The Democratic-run House Transportation and Infrastructure Committee said the funding was needed because local money was imperiled by COVID-related revenue losses. Republicans countered that such projects have no business being in legislation aimed at easing COVID-caused emergencies.

The subway funding would help extend the Bay Area Rapid Transit system from the Berryessa Station , now the southernmost station in Santa Clara County, through downtown San Jose.

It’s phase two of a 16-mile BART expansion project. The first 10 miles opened last year. The second phase is expected to be ready for riders in 2030.

The project’s total cost is an estimated $6.9 billion. Three-fourths was expected to come from local sources and the rest from federal funds.

So far, Washington has allocated $225 million, money announced by the Trump administration.

“We’re very sorry that Leader McCarthy doesn’t understand how transportation projects are funded or that this particular project is 50 miles away from the speaker’s district, but this project was advanced by the Trump administration and is funded in this bill along with projects across the country, including in Arizona, Indiana, Missouri and Texas,” said Pelosi spokesman Drew Hammill.

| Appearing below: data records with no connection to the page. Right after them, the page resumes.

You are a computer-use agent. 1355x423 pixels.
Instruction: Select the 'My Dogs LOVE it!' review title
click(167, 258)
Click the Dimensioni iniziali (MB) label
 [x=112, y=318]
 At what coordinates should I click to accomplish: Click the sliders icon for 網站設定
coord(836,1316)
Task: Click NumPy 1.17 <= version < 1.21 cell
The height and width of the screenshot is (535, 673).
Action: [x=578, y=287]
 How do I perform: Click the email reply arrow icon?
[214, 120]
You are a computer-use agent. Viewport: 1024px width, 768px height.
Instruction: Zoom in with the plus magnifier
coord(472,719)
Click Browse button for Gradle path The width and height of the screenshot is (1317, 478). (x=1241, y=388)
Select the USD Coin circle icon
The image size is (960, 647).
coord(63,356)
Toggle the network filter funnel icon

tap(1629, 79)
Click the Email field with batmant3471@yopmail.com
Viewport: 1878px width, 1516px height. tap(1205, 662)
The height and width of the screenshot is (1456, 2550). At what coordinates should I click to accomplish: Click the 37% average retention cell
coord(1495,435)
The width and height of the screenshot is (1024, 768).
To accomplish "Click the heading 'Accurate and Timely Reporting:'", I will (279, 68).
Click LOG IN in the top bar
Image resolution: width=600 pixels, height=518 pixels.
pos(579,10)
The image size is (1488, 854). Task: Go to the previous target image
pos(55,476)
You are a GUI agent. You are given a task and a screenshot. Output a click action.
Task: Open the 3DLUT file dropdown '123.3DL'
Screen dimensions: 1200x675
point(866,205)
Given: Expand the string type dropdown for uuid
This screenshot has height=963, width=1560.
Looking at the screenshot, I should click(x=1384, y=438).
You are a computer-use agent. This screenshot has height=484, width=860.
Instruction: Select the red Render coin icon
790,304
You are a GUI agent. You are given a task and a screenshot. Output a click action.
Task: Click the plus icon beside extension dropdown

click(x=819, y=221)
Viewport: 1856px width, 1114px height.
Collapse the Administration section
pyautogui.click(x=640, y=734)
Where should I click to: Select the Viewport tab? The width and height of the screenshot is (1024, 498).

McCarthy’s office did not respond to requests for comment.

Republicans had taken turns Tuesday on the Senate floor criticizing the project. Sen. Steve Daines, R-Montana, called it “Nancy Pelosi’s train to nowhere.”

Sen. John Cornyn, R-Texas, protested “a subway system in the speaker’s home state of California. What do those have to do with COVID-19? Where is the emergency there?”